You keep repeating this, but you never explain what it means.
All you had to do was ask.

First, let's cut to the ends of the three films, and in each case there's a bit of dialogue that occurs when the philosophical differences between the hero reach an impass. In the first film, Ra's Al Ghul states that if anyone stands in the way of true justice, you simply walk up behind them and stab them in the back, while Bruce says that the people in the city are still worht saving. This is where the divide happens. In the second film, Joker says that everyone is or can be just as cruel and nasty as he is, if they are just given a push, while Bruce says that the city proved otherwise. In the last film, Bane says (cue awful Bane voice): "So you've come to die with your city???!!" To which, Batman responds: "Noooo.... I came to stop you!!!"

But let's go deeper. None of the films are perfect. However, the first film dealt with quite a few complicated themes such as the nature of fear, and whether vengeance is the same as justice. It had a teacher and student who agree on many things save for their way of going about it. The action might encompass an entire city, but the real battle was something that was very personal, and came down to a philosophical difference.


The second film dealt with the idea that things in the city were going to get worse before they got better. The film had many more stories and a complex narrative of events - but these things never eclipsed and actually enhanced a sense of paranoia that everyone felt through the whole film: everyone from the characters to the audience. It ran much deeper, stringing together what was at times a complex and what could be called a convoluted narrative. That much of what happened was unlikely in hindsight, this sense of a paranoia was heightened with every scene as the film went on, and the audience hadn't much like it before.

The narrative, meaning that all these stories and characters and interactions, was just as complex in the third film, but the story - the very basic foundation upon which they were built on - was very simple.
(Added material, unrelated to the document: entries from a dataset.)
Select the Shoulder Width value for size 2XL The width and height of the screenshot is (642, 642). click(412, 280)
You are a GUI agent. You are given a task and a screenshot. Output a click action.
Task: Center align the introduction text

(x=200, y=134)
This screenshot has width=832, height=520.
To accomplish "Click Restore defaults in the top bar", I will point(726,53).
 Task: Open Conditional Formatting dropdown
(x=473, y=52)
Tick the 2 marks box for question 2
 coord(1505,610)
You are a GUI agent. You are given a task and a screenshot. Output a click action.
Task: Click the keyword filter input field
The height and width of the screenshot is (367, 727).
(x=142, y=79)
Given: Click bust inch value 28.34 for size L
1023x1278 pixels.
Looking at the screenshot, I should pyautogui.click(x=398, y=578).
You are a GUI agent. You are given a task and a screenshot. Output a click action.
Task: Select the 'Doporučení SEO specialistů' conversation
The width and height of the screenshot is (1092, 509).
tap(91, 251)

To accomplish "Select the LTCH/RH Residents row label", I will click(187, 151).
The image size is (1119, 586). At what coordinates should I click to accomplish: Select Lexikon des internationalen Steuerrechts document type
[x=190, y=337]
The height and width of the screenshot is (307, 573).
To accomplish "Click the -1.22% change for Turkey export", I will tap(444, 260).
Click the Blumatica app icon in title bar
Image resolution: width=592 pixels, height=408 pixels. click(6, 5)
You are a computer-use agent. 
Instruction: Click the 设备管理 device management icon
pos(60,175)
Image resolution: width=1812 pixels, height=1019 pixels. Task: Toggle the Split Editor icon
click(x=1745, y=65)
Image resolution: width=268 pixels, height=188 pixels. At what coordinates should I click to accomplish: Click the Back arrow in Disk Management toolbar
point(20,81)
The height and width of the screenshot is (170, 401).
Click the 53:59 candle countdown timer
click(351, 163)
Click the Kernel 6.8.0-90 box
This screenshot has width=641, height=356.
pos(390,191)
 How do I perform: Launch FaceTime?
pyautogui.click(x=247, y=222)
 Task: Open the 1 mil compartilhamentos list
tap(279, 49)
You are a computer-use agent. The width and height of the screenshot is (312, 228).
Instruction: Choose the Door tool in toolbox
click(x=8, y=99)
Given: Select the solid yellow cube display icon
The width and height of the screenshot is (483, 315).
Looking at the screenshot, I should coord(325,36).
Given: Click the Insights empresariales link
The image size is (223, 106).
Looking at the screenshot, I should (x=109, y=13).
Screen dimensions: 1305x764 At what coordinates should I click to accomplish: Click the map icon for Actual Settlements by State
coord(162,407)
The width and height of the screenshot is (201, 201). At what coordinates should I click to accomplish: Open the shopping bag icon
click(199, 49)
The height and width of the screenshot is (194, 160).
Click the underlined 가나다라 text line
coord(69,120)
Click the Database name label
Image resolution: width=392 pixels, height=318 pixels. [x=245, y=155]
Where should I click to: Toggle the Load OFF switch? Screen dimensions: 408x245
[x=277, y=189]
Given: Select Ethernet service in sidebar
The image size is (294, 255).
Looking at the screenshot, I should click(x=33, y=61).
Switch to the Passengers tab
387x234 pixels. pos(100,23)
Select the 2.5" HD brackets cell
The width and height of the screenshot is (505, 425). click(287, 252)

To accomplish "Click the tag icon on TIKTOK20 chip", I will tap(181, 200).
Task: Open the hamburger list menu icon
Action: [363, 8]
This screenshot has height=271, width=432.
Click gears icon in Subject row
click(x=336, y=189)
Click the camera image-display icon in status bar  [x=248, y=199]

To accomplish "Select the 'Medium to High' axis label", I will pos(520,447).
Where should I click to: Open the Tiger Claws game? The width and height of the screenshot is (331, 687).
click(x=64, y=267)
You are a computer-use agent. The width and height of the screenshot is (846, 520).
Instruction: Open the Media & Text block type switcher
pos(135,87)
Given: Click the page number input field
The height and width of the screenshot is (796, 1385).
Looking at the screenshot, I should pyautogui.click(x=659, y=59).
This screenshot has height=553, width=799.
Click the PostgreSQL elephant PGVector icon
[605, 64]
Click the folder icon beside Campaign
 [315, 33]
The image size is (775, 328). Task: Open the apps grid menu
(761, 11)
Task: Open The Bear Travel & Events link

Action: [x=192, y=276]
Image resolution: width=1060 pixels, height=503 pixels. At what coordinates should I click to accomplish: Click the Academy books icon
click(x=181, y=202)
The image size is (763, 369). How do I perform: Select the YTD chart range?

There was no sense of paranoia that was felt equally by the audience and the characters. Instead, there's a lot of new characters, and a lot of chance meetings and contrivances so only the main characters meet up with other main characters so that plot points could all connect and resolve, and the viewer (when he or she is trying not to figure out what Bane is saying or what his motivations are) is wondering why everything is so needlessly convoluted.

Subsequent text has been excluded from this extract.